━━━ PASSAGE ━━━
Vegan diet or focus on increasing plant based foods in one’s diet has been gaining popularity each year. The primary reasons for adopting vegan diets are health, eliminating animal cruelty, sustainability (vegan diets have a significantly lower carbon footprint), and in case of athletes – maximizing performance and recovery.
Vegan diets do have a lot of pros provided they are well balanced (there is no point on loading up on fries daily). A well balanced vegan diet
- Helps one maintain healthy weight as one ends up eating a high volume of food with lower calories
- Has a higher intake of dietary fibre, assists in maintaining a healthy gut
- Is naturally high in carbohydrates that helps in training for athletes
- Has a higher intake of vitamins and minerals if fruits and vegetable are a substantial portion in the diet
- Is linked to a host of health benefits and protection of diseases
Vegan diets do not necessarily have cons, but one needs to take special care to avoid missing out on a few key micro and macro ingredients that are vital for our functioning and are relatively easier to find in animal based foods.
- Vegan diets can be low in protein and one needs to ensure that you get all your essential amino acids. Including complete protein sources is a better, simple choice as compared to trying to achieve the complete amino acid profile through mixing various types of protein sources.
━━━ PROVIDED DATA ━━━
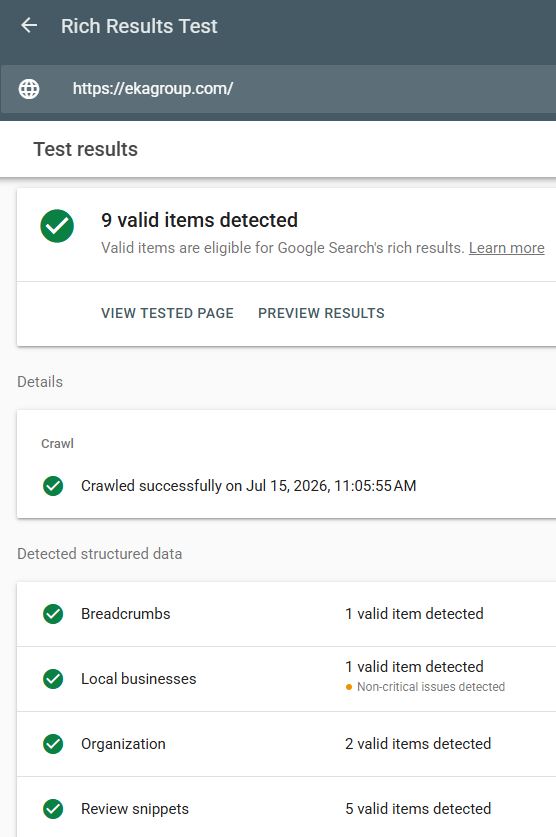Click 5 valid items detected text
Screen dimensions: 556x837
pyautogui.click(x=418, y=809)
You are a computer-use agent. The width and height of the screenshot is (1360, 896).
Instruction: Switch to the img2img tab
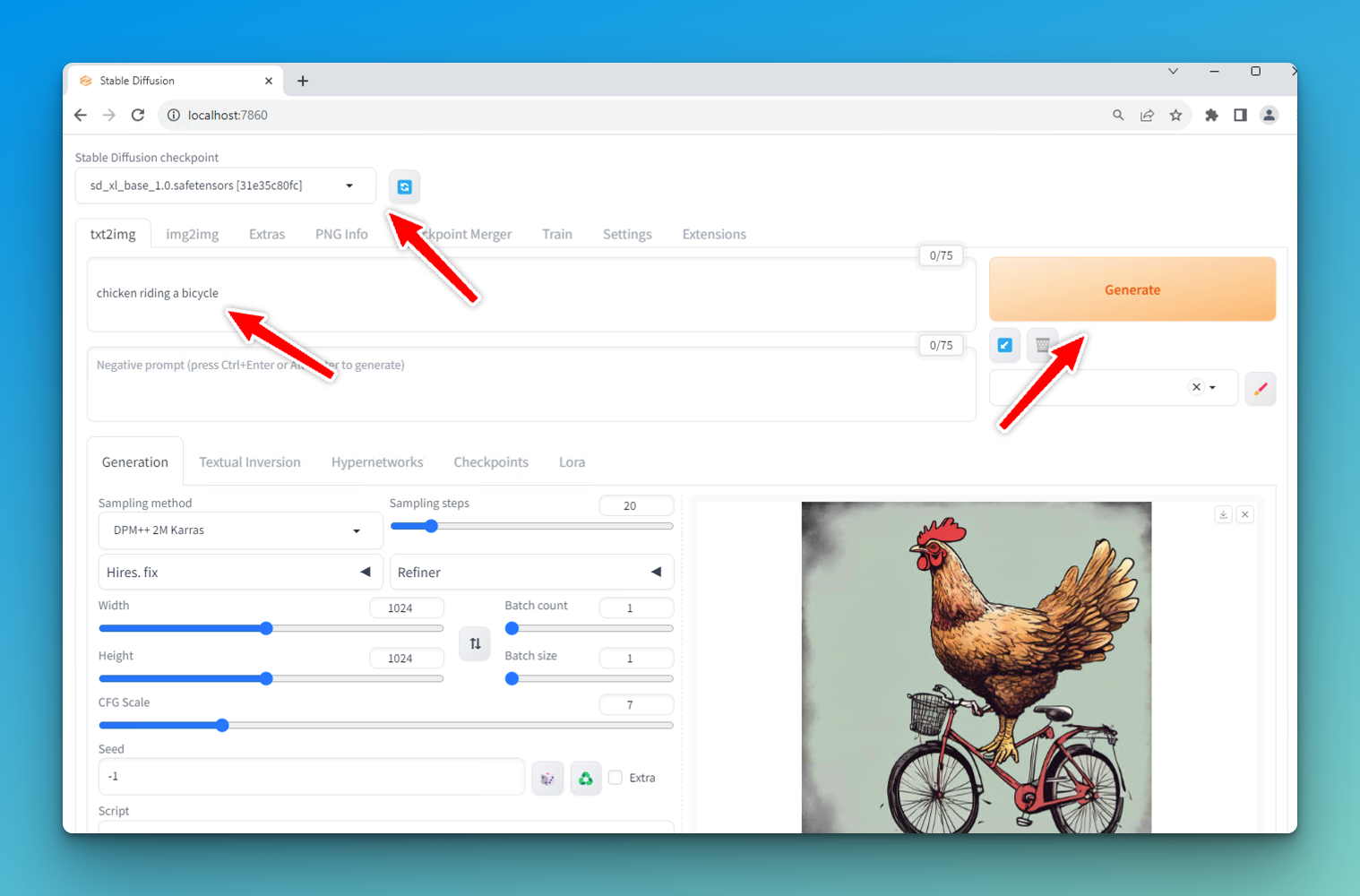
━━━
Reproduce the full text on vegan diets word for word.

Vegan diet or focus on increasing plant based foods in one’s diet has been gaining popularity each year. The primary reasons for adopting vegan diets are health, eliminating animal cruelty, sustainability (vegan diets have a significantly lower carbon footprint), and in case of athletes – maximizing performance and recovery.
Vegan diets do have a lot of pros provided they are well balanced (there is no point on loading up on fries daily). A well balanced vegan diet
- Helps one maintain healthy weight as one ends up eating a high volume of food with lower calories
- Has a higher intake of dietary fibre, assists in maintaining a healthy gut
- Is naturally high in carbohydrates that helps in training for athletes
- Has a higher intake of vitamins and minerals if fruits and vegetable are a substantial portion in the diet
- Is linked to a host of health benefits and protection of diseases
Vegan diets do not necessarily have cons, but one needs to take special care to avoid missing out on a few key micro and macro ingredients that are vital for our functioning and are relatively easier to find in animal based foods.
- Vegan diets can be low in protein and one needs to ensure that you get all your essential amino acids. Including complete protein sources is a better, simple choice as compared to trying to achieve the complete amino acid profile through mixing various types of protein sources.